Coutts confirms safety overhaul – but is SailGP ahead of the game or playing catch-up?
Following the collision in Auckland that put Louis Sinclair and Manon Audinet in hospital, Russell Coutts confirmed at Sydney's press conference that engineering teams are deep into design reviews.
That includes looking at control systems, structural reinforcements, finite element modelling, and possibly physical crash testing. On the athlete protection side, cockpit airbags and an external Kevlar strap concept are being evaluated alongside clothing and impact treatment protocols.
But buried within the reassurances was an admission that invites scrutiny. "In these situations when you review them, there's always things that in the communication or in the response that you can then learn from to apply in the future," Coutts said. It's a telling line. Even SailGP's CEO acknowledges there were gaps.
Recovery and response
The official line is that both athletes are recovering well. But Quentin Delapierre’s words at the press conference revealed that Manon Audinet’s injuries may have been downplayed, with the French strategist needing a full two weeks in hospital.
“Manon is fine, she's sorted,” Delapierre assured. “She just spent two weeks at the hospital and I think she would like to thank SailGP and also the fans for the support she received at the hospital. It's not really funny for an athlete to be stuck in bed for two weeks. I know Manon pretty well. She's already focused on what happens next and she's moving on.”
Coutts added: "If you look at where we've come from as a sport over the last five years, I think we've come a long way. I'm not sure if you had taken it back to, for example, 2017, that we would have been able to respond as well as that."
That may be true. But there's a difference between improving response times and preventing incidents in the first place. At points this season, SailGP has looked like a league expanding more quickly than it can handle.
READ MORE: Tom 'Mozzy' Morris: SailGP's Auckland safety review doesn't add up
Split fleets: safety vs spectacle
The split fleet format, trialled in Auckland after the crash, is now confirmed for every event next season once the 14th team joins. But Coutts conceded the limitations: "Splitting the fleet wouldn't remove all the risk of a situation like Auckland happening. That situation could equally happen with two or three boats.”

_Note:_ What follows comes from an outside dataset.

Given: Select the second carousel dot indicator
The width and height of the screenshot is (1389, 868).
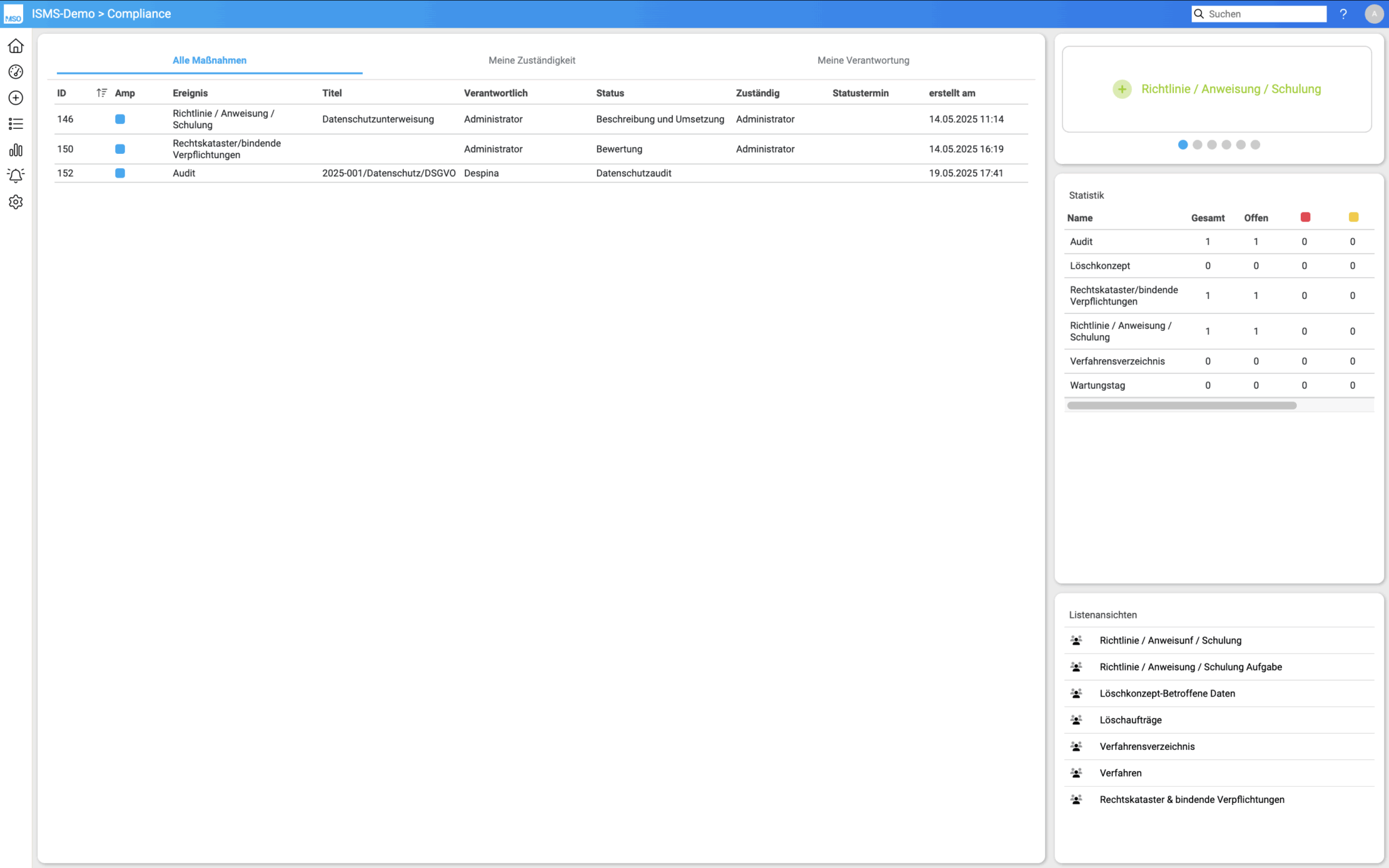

Course geometry is also being looked at – leg lengths, gate distances, congestion hotspots. “Those are all positive steps and will make the sport safer,” Coutts added. “Will it remove all risk? It won't. Of course not. But it's definitely taking some pretty significant steps to make it safer.”
But SailGP needs to walk the delicate line between safety and spectacle. As we saw in Sydney’s marginal conditions, the racing already lacked bite with eleven boats on the course, and halving the fleet won't help.
Season 6 collisions: who's bouncing back?
Meanwhile, the teams caught up in this season's on-water incidents are recovering at very different rates.
Spain topped the fleet racing in Sydney, showed impressive control throughout and finished third in the final. Diego Botín’s crew now sit fifth overall – a remarkable result given they missed the entire event in Perth and all the on-water practice that comes with it.
France had to sit out Sydney, but five compensation points have kept them level with Team USA in third. Following a Frankenstein operation with the Kiwi boat, their F50 is back in one piece. Coutts confirmed it's being repainted and will be on the water in Rio. The French team is still very much in the mix.
Contrast that with the two boats involved in Perth's collision. So far Switzerland has picked up a single point in Sydney and sit in last place overall. The Black Foils have just two points to show for their season, and remain stuck on shore with no return date in sight.
With no spare boat in the fleet, one bad collision can knock a team out for a season. It's a vulnerability the league still needs to address. So as Coutts admits lessons are still being learned, the question lingers: is SailGP evolving proactively, or merely scrambling to respond after the fact?